_AIM OF THE EXERCISE_: From the line that has "650x650 pixels. At" down to the final line of the listing below, transcribe every line exactly, and only those.

_RAW DATA_:
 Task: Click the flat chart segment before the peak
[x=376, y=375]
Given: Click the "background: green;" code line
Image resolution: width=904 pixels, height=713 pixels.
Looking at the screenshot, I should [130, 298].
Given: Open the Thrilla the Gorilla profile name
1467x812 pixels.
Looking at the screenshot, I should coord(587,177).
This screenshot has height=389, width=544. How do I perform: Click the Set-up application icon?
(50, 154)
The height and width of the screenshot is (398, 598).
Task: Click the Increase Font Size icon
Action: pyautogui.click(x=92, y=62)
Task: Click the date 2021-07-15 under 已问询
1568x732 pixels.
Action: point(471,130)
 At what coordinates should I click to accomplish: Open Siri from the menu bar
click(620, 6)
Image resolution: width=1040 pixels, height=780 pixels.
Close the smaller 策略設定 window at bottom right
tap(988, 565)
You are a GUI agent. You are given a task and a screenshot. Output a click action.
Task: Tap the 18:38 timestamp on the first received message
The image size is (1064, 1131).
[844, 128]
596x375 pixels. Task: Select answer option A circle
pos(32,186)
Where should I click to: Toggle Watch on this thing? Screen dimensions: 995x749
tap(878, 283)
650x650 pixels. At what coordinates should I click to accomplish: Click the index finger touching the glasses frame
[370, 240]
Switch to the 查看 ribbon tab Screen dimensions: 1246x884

_TASK SOLUTION_:
650x650 pixels. At what coordinates should I click to accomplish: Click the index finger touching the glasses frame
[370, 240]
Switch to the 查看 ribbon tab Screen dimensions: 1246x884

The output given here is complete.